Many renters already face an uphill climb when fighting an eviction. Most local governments don’t provide a court-appointed attorney for tenants, who often lack the resources their landlords do to hire a private lawyer.
But fresh research points to another major barrier: getting to the courthouse.
In most parts of the country, if you’re a renter facing eviction and you miss your court date, the judge rules against you automatically.

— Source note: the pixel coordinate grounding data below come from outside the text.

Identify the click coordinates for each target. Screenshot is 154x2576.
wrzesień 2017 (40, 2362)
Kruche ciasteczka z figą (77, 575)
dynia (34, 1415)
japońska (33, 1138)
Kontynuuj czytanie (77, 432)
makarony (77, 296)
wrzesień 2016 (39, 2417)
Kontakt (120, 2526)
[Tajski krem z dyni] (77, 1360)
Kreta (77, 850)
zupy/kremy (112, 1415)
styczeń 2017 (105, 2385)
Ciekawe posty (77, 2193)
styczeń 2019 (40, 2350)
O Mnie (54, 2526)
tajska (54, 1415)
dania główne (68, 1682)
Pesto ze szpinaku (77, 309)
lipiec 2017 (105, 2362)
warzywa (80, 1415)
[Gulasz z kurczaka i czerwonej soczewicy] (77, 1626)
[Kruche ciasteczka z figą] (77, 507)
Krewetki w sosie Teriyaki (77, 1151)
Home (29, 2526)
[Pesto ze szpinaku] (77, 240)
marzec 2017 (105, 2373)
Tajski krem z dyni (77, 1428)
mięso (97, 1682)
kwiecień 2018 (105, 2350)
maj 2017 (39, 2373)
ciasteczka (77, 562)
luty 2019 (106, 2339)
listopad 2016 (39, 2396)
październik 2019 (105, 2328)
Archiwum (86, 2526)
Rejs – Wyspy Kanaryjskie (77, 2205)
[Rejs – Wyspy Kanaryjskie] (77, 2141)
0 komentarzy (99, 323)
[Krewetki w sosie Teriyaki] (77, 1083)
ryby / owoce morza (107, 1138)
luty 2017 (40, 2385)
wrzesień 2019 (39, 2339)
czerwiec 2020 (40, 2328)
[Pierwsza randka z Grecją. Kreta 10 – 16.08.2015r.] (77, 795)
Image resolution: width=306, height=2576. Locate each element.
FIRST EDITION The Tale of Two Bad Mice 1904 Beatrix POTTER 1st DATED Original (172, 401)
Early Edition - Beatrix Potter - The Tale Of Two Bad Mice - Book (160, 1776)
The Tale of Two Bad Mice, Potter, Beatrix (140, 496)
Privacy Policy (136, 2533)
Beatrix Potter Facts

“They issue a default, which basically means you lose,” said Dave Hoffman, a law professor at the University of Pennsylvania who studied evictions in Philadelphia.
His research suggests that even controlling for factors like income and race, the farther you are from the courthouse, the less likely you are to make it there to fight your eviction.
For every extra hour it takes to get to court, the odds of a default eviction go up as much as 9%.
“Poor people don’t have easy access to transit. They just can’t hop in a cab, or an Uber. They can’t afford it,” he said.
High rents have forced many working class renters to live in lower-cost suburbs far from downtowns. Downtowns where many eviction courts are located.
“It’s almost a consequence of displacement,” said Shanti Singh with California-based Tenants Together. “That they have longer and longer commutes to work, but also possibly longer and longer commutes to their own eviction hearing.”
Many eviction courts used Zoom or other platforms during the pandemic, and some continue to do so.
That may help with the transport issue. But tenant lawyers said many of their clients run into issues using the technology.